● Saved data entries:
........

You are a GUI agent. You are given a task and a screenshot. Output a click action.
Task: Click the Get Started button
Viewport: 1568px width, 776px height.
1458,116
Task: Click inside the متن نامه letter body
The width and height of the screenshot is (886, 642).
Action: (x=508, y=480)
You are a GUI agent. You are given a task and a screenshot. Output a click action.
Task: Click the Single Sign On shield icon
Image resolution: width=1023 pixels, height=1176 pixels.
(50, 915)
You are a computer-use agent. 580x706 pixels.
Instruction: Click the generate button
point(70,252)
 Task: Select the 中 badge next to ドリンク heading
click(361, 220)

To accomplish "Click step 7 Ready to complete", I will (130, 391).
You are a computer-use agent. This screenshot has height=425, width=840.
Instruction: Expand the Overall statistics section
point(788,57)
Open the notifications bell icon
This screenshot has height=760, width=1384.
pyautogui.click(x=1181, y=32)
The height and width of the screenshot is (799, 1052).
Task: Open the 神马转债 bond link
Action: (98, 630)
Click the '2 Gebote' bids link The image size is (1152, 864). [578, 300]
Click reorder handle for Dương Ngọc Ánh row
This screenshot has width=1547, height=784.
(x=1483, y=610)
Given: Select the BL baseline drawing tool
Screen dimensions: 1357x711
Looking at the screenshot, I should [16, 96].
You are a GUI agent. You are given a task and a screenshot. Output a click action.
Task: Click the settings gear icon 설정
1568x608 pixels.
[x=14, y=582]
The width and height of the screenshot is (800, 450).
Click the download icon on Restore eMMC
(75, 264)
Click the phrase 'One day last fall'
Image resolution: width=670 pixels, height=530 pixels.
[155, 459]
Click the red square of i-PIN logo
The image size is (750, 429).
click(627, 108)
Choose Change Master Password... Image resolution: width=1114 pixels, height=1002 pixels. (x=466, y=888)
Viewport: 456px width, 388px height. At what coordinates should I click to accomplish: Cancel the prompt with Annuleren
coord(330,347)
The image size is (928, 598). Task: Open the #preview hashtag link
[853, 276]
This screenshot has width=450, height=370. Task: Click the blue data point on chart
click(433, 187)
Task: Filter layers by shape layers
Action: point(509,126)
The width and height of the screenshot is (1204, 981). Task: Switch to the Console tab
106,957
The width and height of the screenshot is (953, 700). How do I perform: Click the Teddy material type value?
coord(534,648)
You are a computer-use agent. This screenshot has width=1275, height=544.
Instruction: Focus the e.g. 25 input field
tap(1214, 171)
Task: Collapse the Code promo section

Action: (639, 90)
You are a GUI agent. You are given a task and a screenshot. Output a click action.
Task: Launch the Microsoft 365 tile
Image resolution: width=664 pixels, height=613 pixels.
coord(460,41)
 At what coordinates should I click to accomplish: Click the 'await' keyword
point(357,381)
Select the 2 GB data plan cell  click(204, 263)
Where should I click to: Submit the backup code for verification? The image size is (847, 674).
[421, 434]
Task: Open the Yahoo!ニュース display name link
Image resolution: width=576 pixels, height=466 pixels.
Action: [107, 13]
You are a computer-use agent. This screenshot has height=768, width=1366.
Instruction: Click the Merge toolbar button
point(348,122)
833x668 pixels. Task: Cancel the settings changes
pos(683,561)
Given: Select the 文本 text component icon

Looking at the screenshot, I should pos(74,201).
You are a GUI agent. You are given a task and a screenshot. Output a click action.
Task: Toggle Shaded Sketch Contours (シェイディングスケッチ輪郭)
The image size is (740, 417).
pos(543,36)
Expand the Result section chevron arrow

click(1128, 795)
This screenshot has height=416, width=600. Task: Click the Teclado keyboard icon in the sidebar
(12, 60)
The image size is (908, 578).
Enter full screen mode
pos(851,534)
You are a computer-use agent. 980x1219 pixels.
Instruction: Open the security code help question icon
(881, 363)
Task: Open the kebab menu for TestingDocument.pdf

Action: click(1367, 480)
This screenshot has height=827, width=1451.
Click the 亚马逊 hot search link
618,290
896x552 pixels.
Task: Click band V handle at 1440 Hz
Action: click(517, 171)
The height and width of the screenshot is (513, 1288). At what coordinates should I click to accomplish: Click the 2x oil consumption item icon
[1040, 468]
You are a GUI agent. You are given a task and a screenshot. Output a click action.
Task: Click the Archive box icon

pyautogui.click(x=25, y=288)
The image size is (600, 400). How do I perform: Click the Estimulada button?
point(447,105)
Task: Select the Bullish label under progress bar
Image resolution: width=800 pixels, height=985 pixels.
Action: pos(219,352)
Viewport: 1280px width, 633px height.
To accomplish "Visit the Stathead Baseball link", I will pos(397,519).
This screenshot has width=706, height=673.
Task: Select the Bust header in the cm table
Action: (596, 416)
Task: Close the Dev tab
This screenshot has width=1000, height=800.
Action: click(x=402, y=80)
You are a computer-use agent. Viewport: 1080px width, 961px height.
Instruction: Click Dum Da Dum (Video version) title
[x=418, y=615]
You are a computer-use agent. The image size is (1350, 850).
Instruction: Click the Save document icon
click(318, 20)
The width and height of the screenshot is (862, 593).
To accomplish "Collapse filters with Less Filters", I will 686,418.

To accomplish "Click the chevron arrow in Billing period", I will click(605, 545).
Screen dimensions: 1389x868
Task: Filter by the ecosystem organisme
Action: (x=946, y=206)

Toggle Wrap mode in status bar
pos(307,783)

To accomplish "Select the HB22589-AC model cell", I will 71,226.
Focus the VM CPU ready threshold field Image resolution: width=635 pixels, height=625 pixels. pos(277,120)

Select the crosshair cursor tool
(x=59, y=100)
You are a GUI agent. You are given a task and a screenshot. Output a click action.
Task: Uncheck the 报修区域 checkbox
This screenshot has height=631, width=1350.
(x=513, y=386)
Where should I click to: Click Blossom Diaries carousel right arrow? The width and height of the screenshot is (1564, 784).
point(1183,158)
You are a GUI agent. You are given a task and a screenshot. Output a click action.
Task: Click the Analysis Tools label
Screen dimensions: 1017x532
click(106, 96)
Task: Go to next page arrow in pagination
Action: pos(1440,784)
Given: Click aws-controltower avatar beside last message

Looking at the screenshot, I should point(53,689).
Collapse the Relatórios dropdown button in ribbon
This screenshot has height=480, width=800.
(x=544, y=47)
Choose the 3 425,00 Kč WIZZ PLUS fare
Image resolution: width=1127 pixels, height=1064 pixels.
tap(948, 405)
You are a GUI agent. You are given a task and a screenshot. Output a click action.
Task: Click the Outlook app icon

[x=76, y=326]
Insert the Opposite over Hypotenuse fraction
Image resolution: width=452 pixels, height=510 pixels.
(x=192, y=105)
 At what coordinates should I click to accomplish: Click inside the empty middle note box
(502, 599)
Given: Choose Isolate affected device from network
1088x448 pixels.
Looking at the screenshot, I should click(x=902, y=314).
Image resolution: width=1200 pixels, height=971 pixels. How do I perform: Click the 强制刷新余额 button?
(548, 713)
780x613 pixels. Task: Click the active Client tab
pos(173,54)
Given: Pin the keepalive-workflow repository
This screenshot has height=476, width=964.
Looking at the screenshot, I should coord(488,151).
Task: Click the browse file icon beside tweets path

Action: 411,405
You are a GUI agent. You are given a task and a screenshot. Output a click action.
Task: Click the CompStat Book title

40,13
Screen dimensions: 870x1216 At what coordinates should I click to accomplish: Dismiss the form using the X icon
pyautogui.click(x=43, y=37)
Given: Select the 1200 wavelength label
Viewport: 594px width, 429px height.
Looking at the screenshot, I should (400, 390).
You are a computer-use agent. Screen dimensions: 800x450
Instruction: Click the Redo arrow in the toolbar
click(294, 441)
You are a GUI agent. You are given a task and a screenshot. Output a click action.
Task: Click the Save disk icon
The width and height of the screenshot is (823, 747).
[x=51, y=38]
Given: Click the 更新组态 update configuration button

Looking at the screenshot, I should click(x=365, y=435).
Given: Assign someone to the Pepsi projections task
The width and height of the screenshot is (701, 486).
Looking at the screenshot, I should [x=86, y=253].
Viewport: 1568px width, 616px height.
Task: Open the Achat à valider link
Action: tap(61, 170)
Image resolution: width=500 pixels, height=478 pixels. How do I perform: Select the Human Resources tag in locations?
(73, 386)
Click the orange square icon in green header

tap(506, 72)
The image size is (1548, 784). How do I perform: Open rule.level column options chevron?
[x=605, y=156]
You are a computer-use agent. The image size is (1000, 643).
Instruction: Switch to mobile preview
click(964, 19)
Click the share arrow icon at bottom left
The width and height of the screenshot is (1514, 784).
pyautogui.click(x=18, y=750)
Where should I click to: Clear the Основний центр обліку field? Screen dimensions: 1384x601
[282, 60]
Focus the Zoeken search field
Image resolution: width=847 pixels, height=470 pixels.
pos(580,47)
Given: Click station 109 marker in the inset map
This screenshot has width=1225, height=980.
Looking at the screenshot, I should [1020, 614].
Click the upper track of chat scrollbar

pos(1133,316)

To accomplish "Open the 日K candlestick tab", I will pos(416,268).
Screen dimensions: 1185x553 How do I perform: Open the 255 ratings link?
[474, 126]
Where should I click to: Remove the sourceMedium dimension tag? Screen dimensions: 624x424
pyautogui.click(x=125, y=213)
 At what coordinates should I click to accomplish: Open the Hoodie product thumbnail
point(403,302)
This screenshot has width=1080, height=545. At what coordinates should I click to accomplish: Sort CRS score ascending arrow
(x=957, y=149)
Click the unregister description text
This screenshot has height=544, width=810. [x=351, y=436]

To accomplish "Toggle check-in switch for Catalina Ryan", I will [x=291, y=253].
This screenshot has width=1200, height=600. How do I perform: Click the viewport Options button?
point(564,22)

........

Please transcribe the data exactly from its first line. End with the line that contains "has height=425, width=840.".

You are a GUI agent. You are given a task and a screenshot. Output a click action.
Task: Click the Get Started button
Viewport: 1568px width, 776px height.
1458,116
Task: Click inside the متن نامه letter body
The width and height of the screenshot is (886, 642).
Action: (x=508, y=480)
You are a GUI agent. You are given a task and a screenshot. Output a click action.
Task: Click the Single Sign On shield icon
Image resolution: width=1023 pixels, height=1176 pixels.
(50, 915)
You are a computer-use agent. 580x706 pixels.
Instruction: Click the generate button
point(70,252)
 Task: Select the 中 badge next to ドリンク heading
click(361, 220)

To accomplish "Click step 7 Ready to complete", I will (130, 391).
You are a computer-use agent. This screenshot has height=425, width=840.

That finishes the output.